Whenever child sexual abuse by clergy is revealed, the church involved always says that these things happened decades ago, and that procedures are in place to ensure such crimes can no longer occur. This has been the theme at the recent New South Wales State government and Victorian State Parliamentary enquiries. It has also been used by the Catholic and Anglican churches, the YMCA and Scouts Australia at the hearings of the Royal Commission into Institutional Responses to Child Sexual Abuse.
At the Royal Commission hearings, due to begin 28th January, the Salvation Army is most likely to say the same thing about abuses at its Children’s Homes.
However, such things are still occurring in recent years, not just recent decades. Further, since the Salvation Army is a multinational organisation, operating in 126 countries at last count, the total number of such recent offences is very large. Because a full coverage would constitute a book, a few cases have been selected, randomly (really!), from the many reported elsewhere.

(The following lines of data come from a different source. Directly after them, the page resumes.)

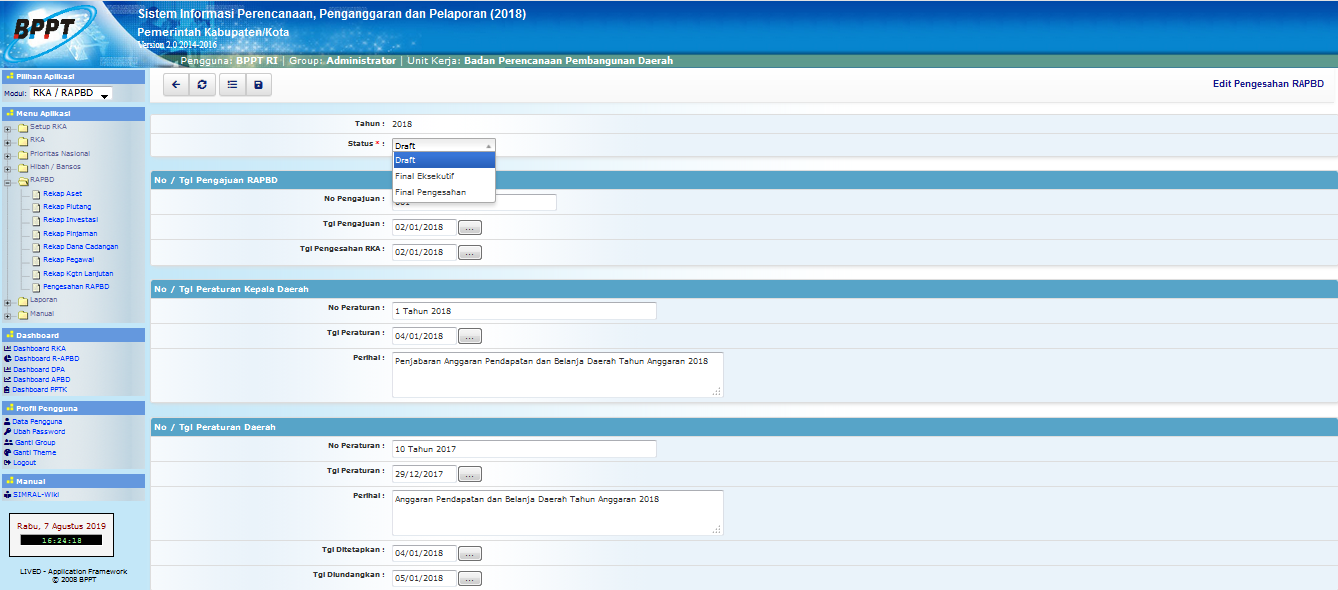Screen dimensions: 1338x590
Task: Open the Modul RKA / RAPBD dropdown
Action: 71,94
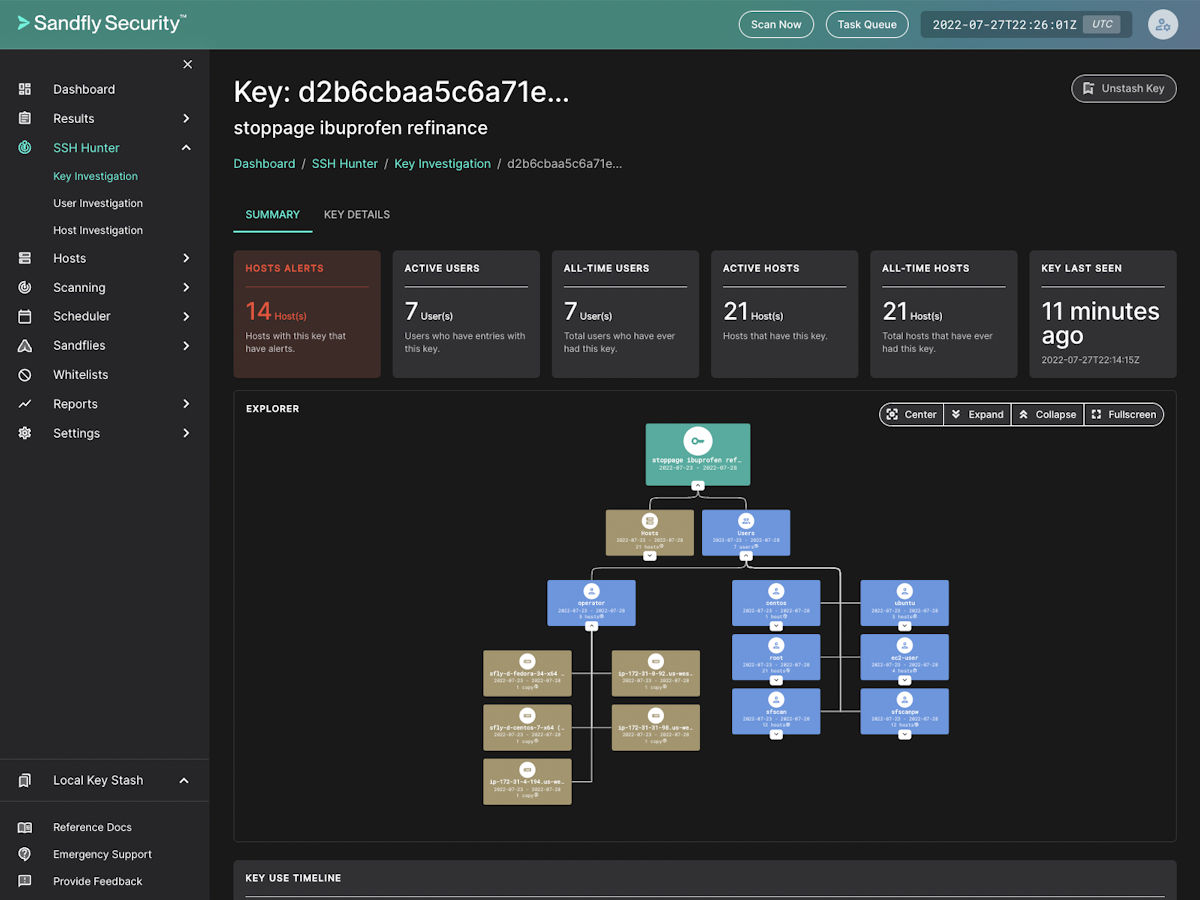Viewport: 1200px width, 900px height.
Task: Click the Whitelists clock icon
Action: [25, 374]
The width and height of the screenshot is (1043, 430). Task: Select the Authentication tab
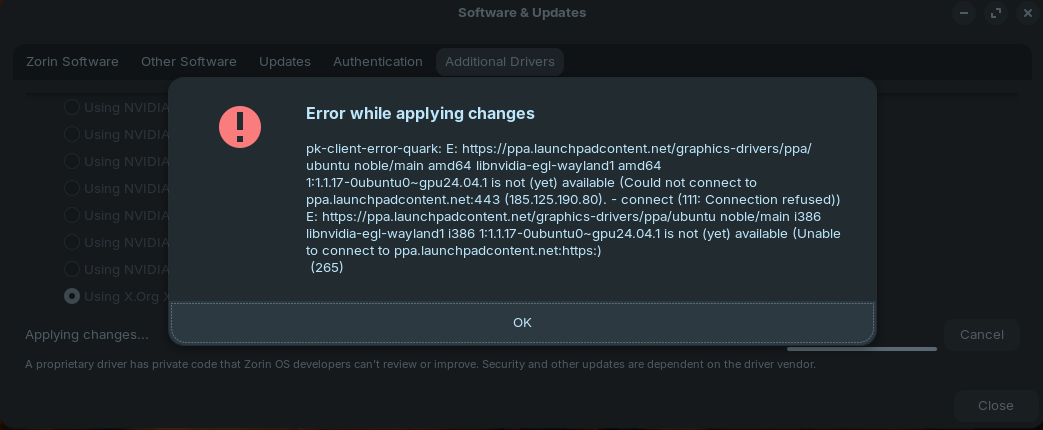pyautogui.click(x=377, y=62)
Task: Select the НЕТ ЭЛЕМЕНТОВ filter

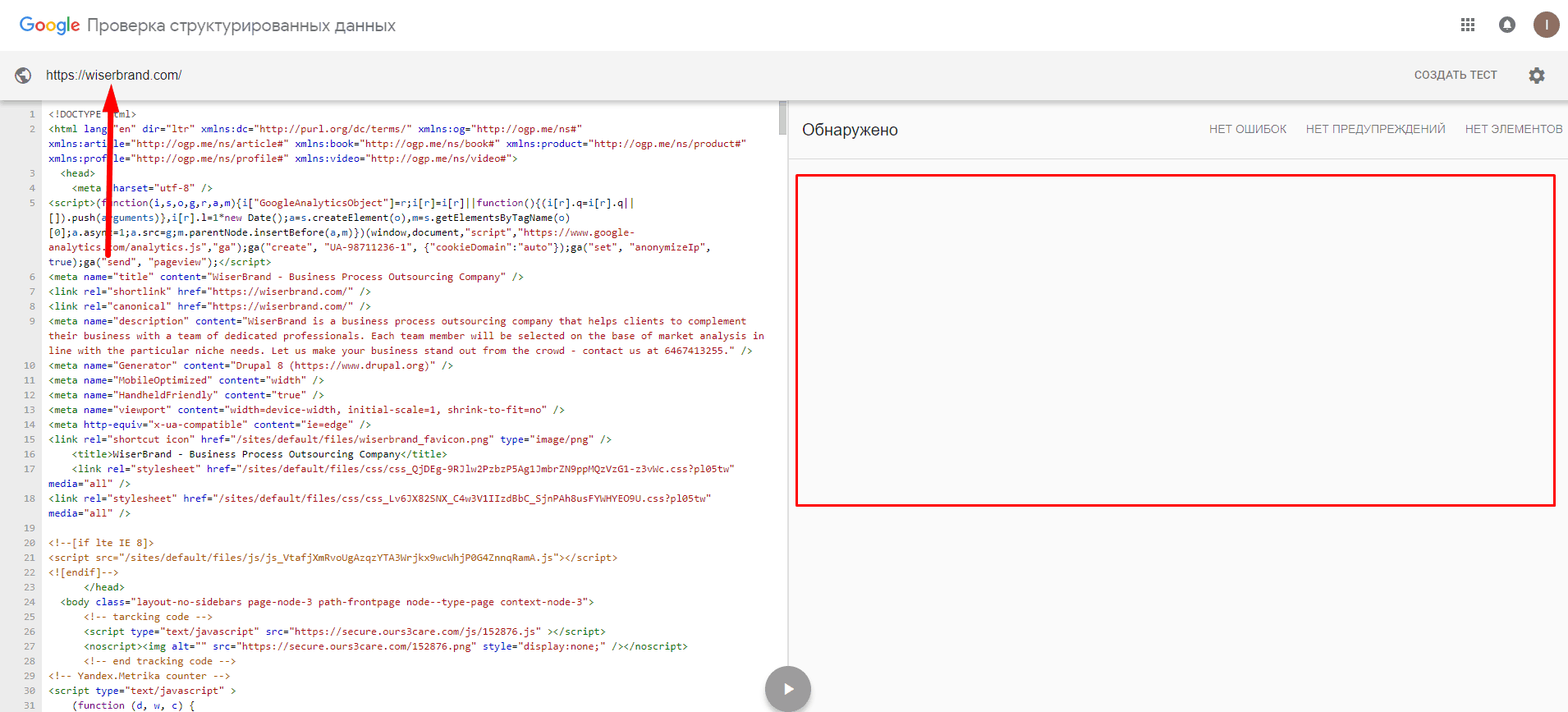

When caught out in these more recent cases, the response has been altered to indicate, usually, that the organisation is co-operating fully with the relevant authorities, and reviewing its practices. It also is in the habit of claiming these are very rare, isolated cases. The Salvation Army’s many corporate business “partners” are having to review their associations with the organisation. For example, Target stores have banned the Salvo’s “red kettle” collections at Christmas outside its stores.